*DATASET RECORDS:*
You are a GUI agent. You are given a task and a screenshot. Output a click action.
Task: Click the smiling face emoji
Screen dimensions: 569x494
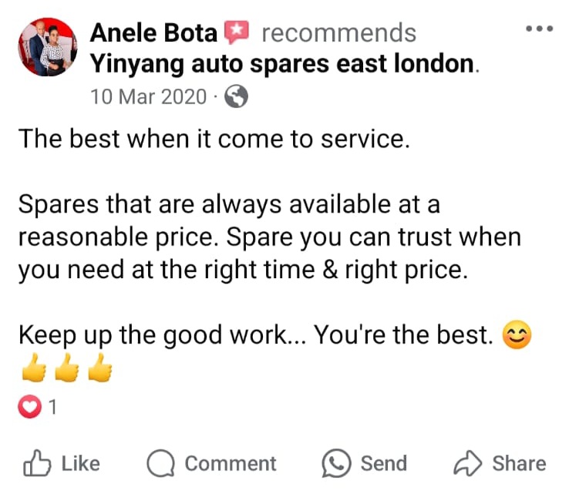point(517,334)
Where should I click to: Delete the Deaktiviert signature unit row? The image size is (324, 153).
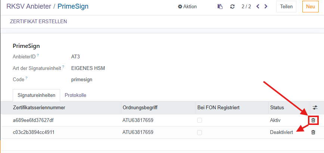pos(313,132)
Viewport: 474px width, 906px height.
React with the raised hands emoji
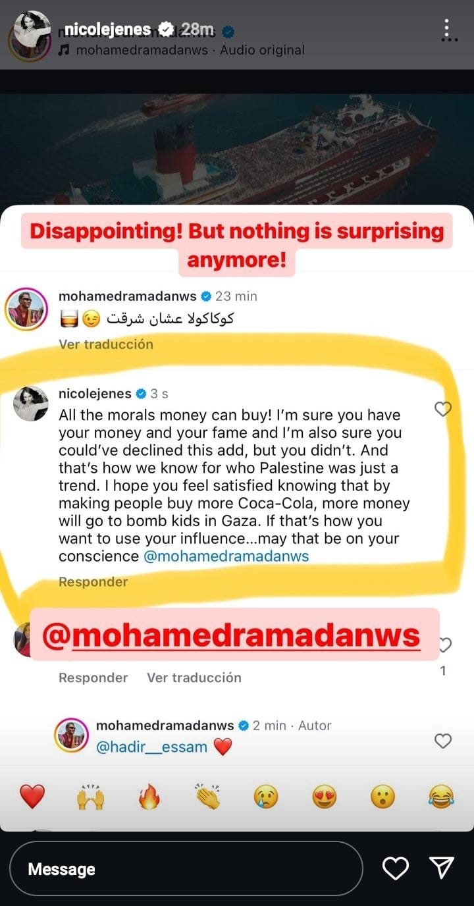click(x=90, y=797)
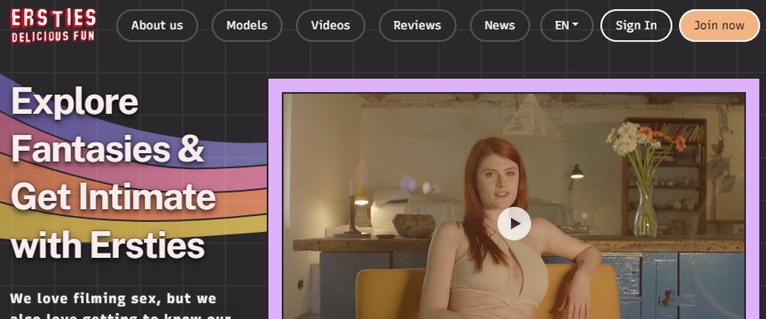
Task: Click the 'We love filming' intro paragraph
Action: click(x=113, y=299)
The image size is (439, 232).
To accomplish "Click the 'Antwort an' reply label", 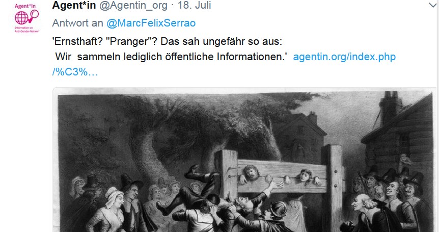I will [x=77, y=23].
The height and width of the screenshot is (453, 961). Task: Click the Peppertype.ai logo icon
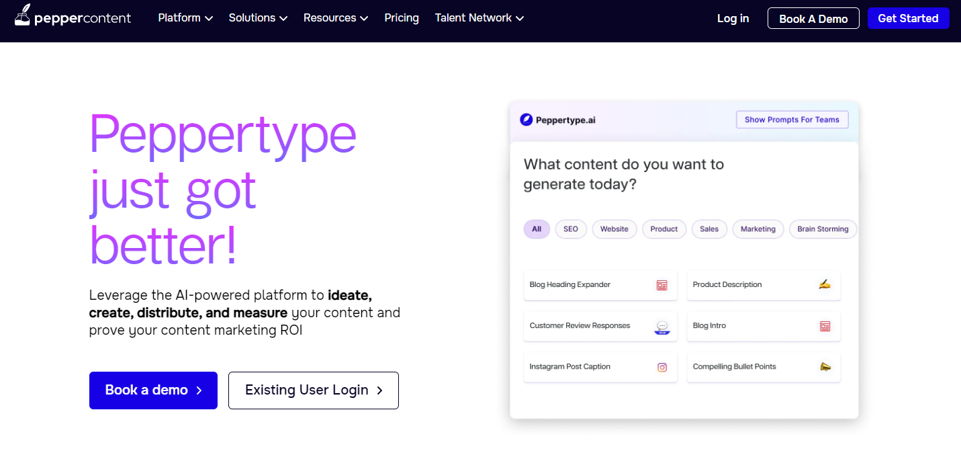527,120

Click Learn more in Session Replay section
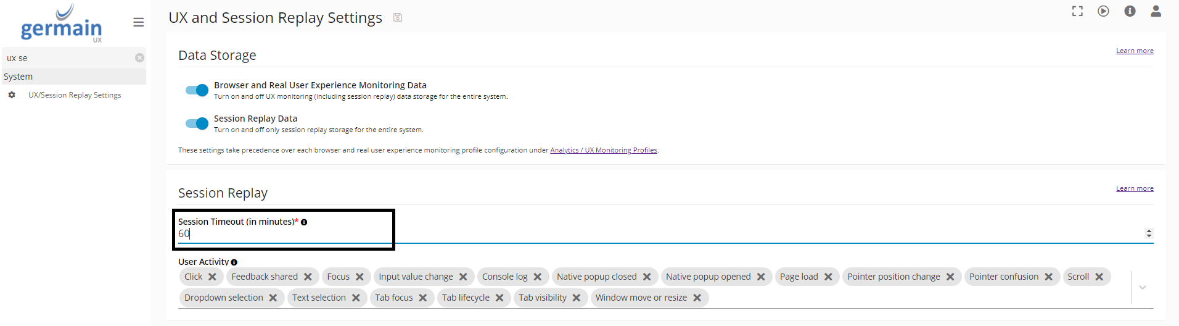1134,188
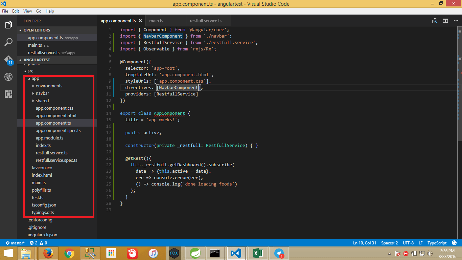The image size is (462, 260).
Task: Click the Explorer icon in the activity bar
Action: click(8, 24)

*YOUR GOAL:* Above are the records; return the lines in them from the one with "Task: Click the smiling face emoji" to the one with "Viewport: 474px width, 906px height.", inclusive, exactly and without images.

*ANSWER TO THIS EXERCISE:*
Task: Click the smiling face emoji
Screen dimensions: 569x494
point(517,334)
Where should I click to: Delete the Deaktiviert signature unit row? The image size is (324, 153).
pos(313,132)
Viewport: 474px width, 906px height.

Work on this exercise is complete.